When you return the entries, keep every word and mark exactly as it is.

# # # # # # #

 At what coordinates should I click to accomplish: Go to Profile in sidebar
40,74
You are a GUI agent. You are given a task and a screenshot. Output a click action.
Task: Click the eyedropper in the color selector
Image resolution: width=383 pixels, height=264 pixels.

# # # # # # #

* REPLY:
 At what coordinates should I click to accomplish: Go to Profile in sidebar
40,74
You are a GUI agent. You are given a task and a screenshot. Output a click action.
Task: Click the eyedropper in the color selector
Image resolution: width=383 pixels, height=264 pixels.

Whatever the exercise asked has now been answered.